Breaking Bad Episode 516 “Felina” – The Series Finale

“Just get me home. Just get me home. I’ll do the rest.”

goodbye breaking badSo much to say that it’s hard to know where to start. I’m so full of different emotions. I loved the finale. It was so bittersweet and surprisingly hopeful, and full of sad goodbyes that were heartbreaking but understated and not sentimental. And then there are all the feelings I’m having as a fan. It was actually hard to watch the finale a second time in order to write this post because all the goodbyes hit harder the second time around. It wasn’t just Walt saying goodbye in different ways to the people in his life, but us saying goodbye to all these characters we’ve lived with since we started watching the show, characters who were written and acted so vividly that they seemed almost alive and breathing in the real world.
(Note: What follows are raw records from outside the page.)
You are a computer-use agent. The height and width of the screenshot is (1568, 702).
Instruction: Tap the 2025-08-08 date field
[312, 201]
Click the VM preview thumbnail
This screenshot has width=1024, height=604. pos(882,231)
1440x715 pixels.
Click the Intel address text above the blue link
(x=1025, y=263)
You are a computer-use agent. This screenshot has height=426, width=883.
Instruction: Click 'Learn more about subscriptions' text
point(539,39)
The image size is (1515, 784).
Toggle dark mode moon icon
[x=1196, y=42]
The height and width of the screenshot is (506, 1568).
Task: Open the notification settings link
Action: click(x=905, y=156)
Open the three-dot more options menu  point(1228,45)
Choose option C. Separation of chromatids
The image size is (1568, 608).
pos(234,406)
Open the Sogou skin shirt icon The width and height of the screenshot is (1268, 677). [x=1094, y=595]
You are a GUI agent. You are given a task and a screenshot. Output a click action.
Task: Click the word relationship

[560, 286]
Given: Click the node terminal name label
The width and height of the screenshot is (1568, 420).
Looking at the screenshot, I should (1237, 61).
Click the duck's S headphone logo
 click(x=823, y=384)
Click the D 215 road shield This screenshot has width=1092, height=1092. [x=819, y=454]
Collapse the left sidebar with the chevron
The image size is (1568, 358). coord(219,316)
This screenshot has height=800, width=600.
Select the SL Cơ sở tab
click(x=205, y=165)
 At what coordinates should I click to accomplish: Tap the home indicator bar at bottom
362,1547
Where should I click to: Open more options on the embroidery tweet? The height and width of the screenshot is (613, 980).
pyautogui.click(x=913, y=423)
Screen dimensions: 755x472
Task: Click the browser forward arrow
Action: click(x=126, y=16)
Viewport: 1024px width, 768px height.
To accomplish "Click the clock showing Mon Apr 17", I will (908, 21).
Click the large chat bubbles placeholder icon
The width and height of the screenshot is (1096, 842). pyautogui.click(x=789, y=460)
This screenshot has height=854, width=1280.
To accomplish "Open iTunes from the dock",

It’s a big loss. No more predicting what Walt or anyone else will do. No more suspense, or shocking surprises. No more crazy, off-the-wall scenarios tossed out during the weeks or years between episodes. No more time with these wonderful awful people who are all so flawed and human. But even this loss puts some sweetness in the bittersweet of it all. The show did go out on top. There are shows I love that have just gone on too long and shown a drop in quality, and it’s usually around the fifth of sixth season, sometimes sooner, so that by the end, no one really cares anymore, and just watches out of habit if at all. And there are shows that ended too soon (The Killing, anyone? Don’t get me started) with stories unfinished, left on cliffhangers that will never resolve because the writers didn’t know the last episode was the last episode.

Vince Gilligan and his brilliant team of writers did know, for a long time, and so they could craft an ending, build up to it. And craft they did.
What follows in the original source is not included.